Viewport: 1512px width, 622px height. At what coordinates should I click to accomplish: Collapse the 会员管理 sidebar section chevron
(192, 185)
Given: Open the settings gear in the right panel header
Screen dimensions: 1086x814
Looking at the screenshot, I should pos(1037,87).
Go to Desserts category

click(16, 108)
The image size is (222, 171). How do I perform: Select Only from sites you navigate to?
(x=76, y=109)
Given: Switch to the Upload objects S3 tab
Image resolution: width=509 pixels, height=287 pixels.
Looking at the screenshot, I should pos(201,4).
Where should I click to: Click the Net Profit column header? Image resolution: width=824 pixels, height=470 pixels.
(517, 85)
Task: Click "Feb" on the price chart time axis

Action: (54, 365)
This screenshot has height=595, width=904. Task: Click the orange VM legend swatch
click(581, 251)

* * *

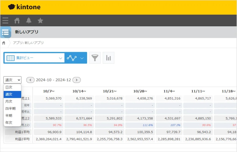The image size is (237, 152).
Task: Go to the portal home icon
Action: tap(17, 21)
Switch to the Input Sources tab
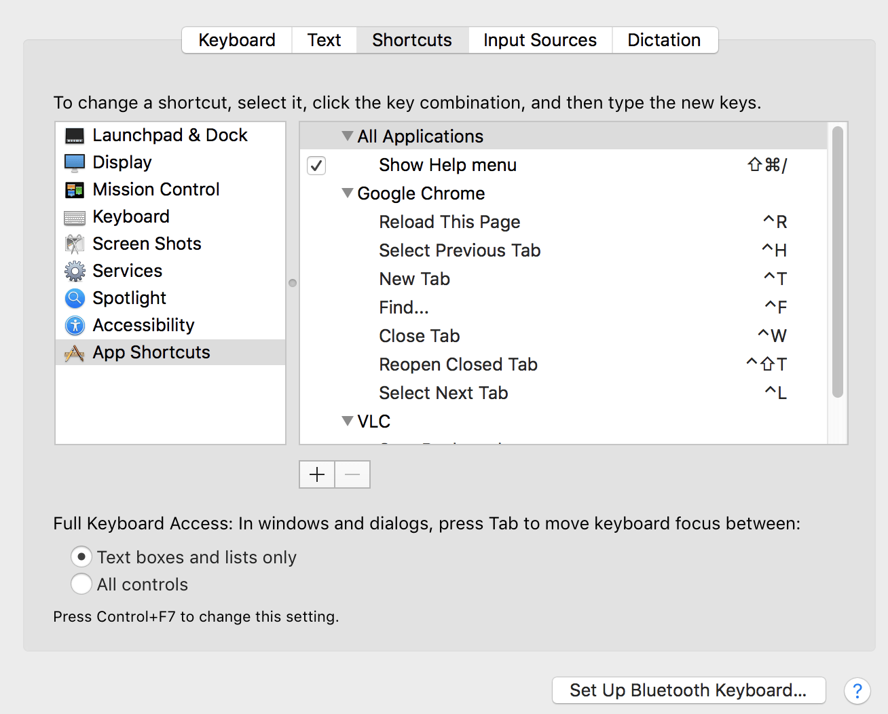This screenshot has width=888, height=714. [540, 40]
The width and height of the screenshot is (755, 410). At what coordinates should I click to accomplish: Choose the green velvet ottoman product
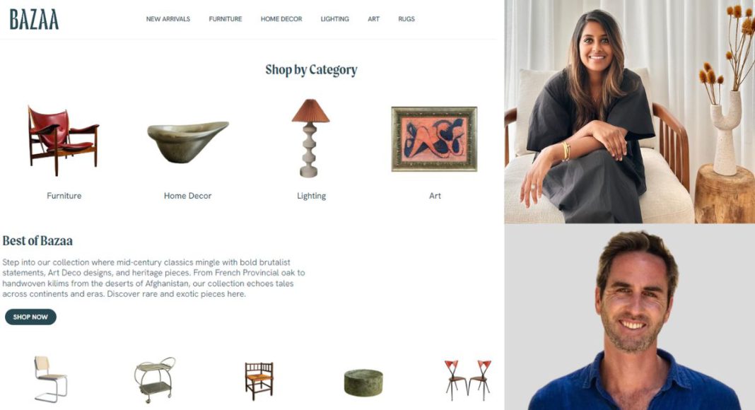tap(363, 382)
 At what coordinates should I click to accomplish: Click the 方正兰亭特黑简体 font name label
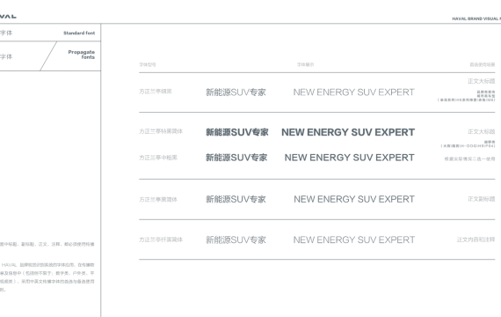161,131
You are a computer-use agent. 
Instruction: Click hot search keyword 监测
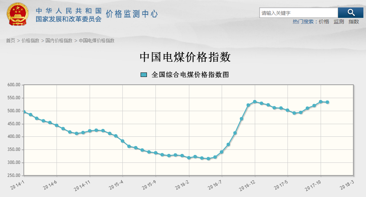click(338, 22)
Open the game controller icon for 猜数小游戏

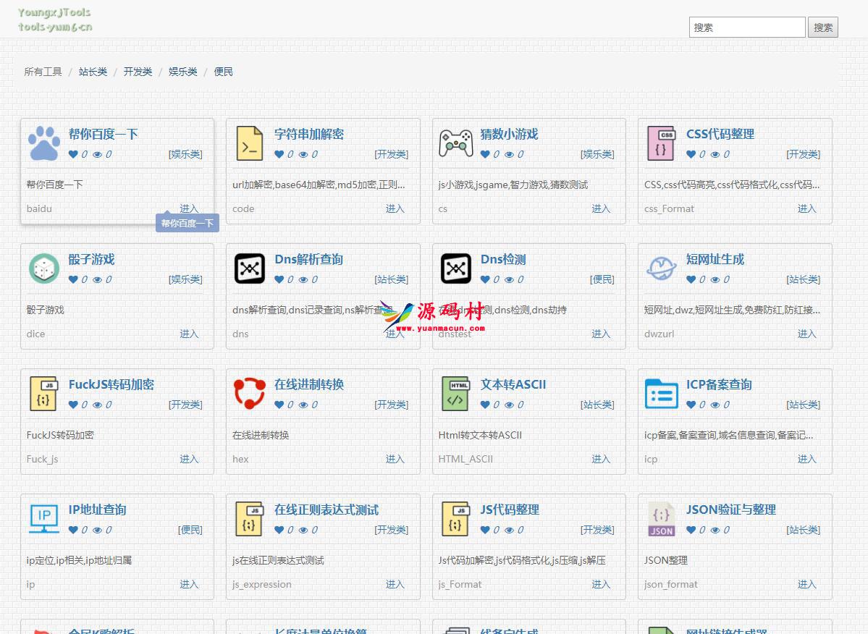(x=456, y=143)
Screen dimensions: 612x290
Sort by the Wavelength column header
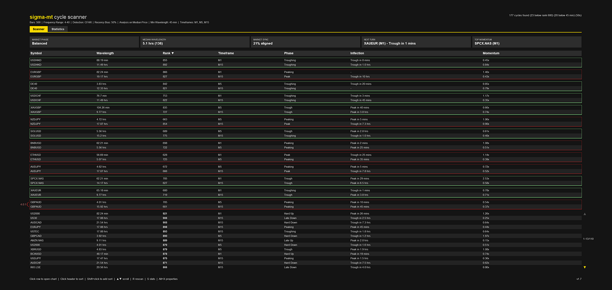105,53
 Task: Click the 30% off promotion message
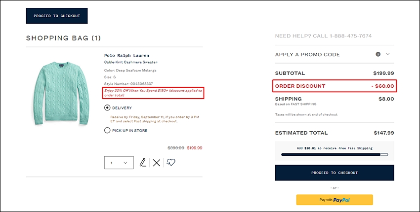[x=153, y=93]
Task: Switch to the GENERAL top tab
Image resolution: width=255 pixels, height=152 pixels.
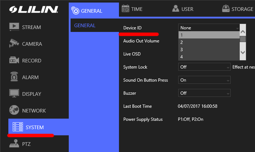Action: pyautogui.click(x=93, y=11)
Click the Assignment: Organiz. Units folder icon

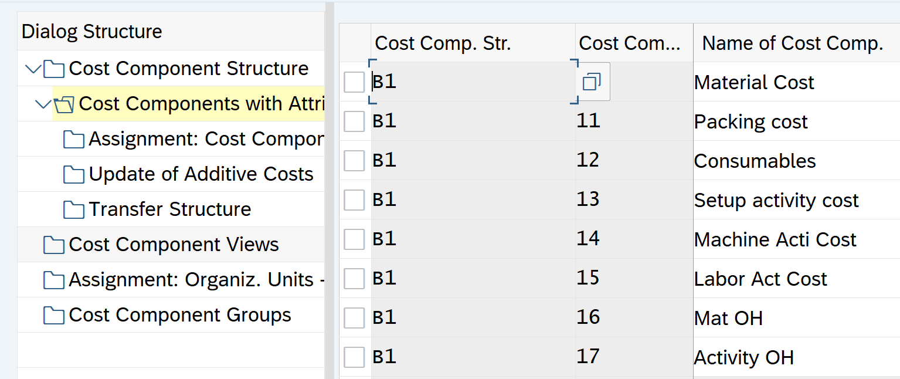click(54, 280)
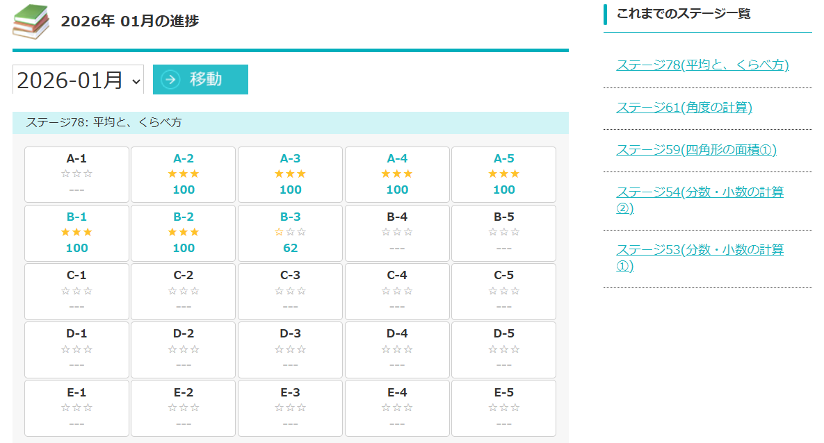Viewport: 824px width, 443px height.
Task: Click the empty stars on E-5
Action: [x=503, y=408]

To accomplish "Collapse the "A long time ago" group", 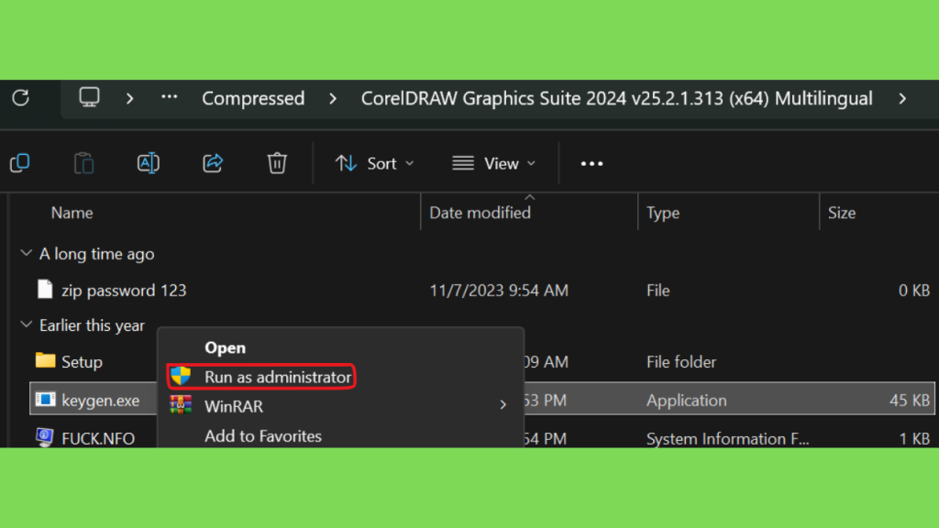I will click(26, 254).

* * *

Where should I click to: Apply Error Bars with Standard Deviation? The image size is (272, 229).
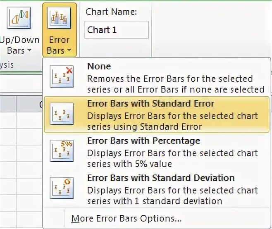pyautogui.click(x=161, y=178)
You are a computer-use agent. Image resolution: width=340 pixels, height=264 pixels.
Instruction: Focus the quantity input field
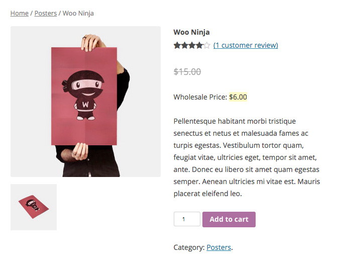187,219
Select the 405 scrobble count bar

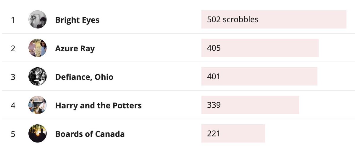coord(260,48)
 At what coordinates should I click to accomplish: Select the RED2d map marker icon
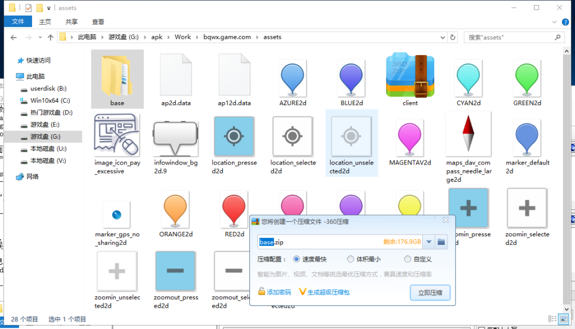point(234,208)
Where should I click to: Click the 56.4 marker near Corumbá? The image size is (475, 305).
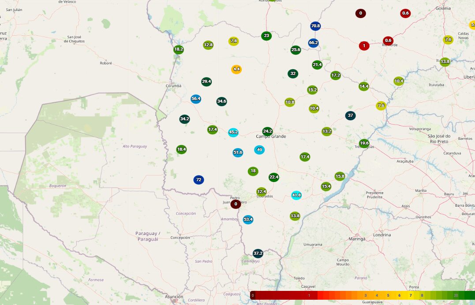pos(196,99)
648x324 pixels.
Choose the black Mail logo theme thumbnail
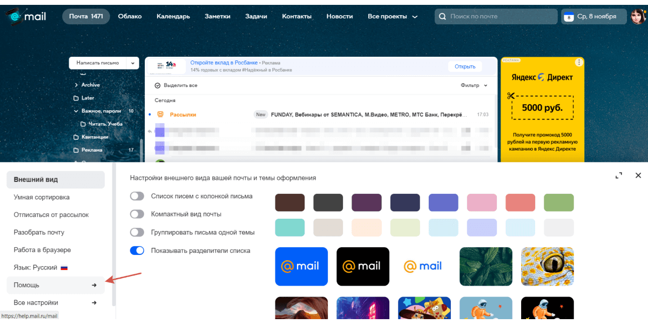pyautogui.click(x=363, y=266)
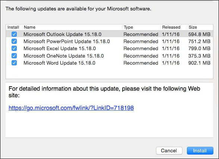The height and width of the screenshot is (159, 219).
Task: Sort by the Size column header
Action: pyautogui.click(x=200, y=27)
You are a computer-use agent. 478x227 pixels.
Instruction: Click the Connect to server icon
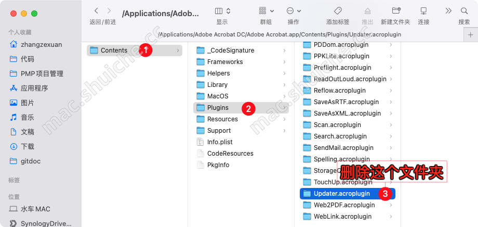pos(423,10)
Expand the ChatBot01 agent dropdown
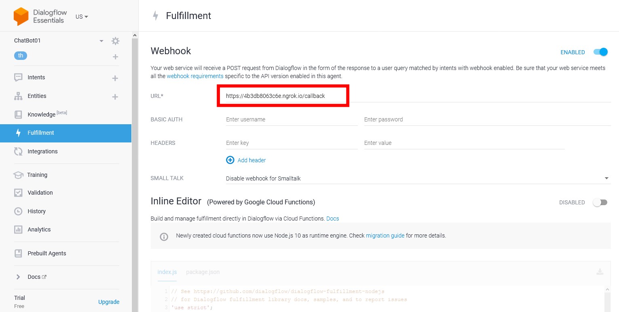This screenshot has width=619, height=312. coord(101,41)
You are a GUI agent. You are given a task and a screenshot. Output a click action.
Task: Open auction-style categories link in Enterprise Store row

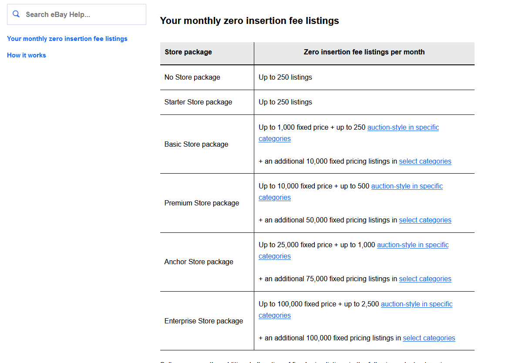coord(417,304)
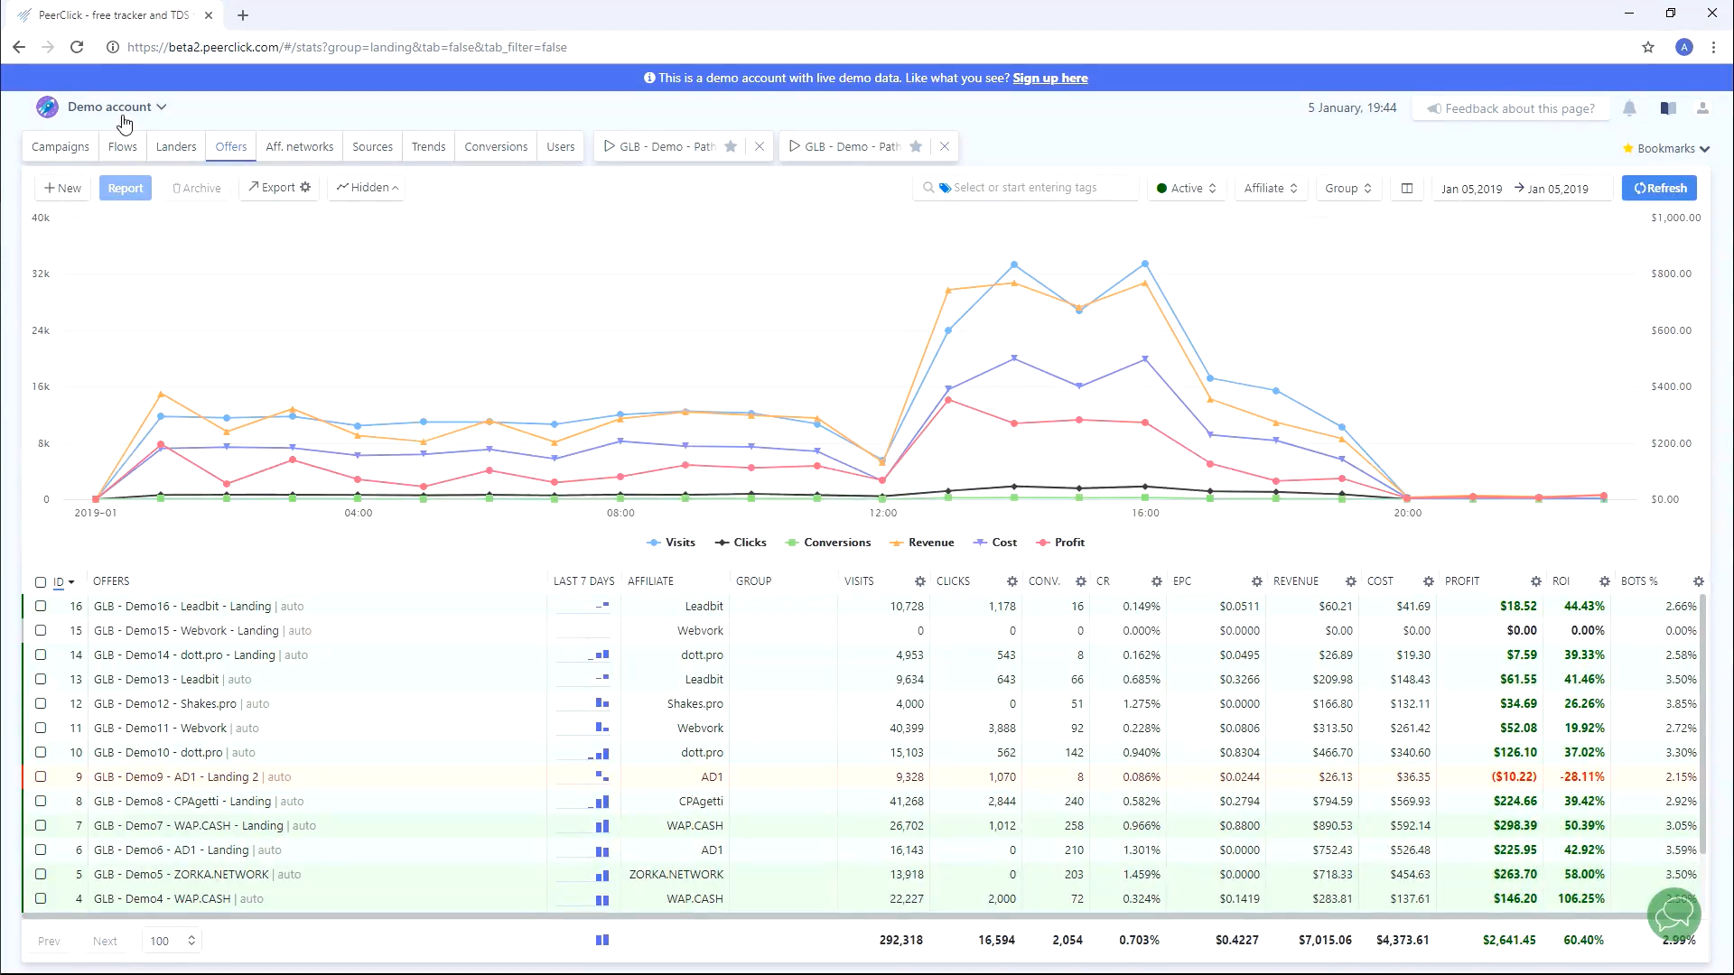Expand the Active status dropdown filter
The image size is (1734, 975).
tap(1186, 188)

How to complete this task
What you need to produce is an exact copy of the entries above, limited to the lines from the one with "Select the 405 scrobble count bar" up to and including the one with "648x324 pixels.", without pictures.

Solution to this problem
Select the 405 scrobble count bar

coord(260,48)
 At what coordinates should I click to accomplish: Select the RED2d map marker icon
point(234,208)
Where should I click to: Click the 56.4 marker near Corumbá? The image size is (475, 305).
pos(196,99)
648x324 pixels.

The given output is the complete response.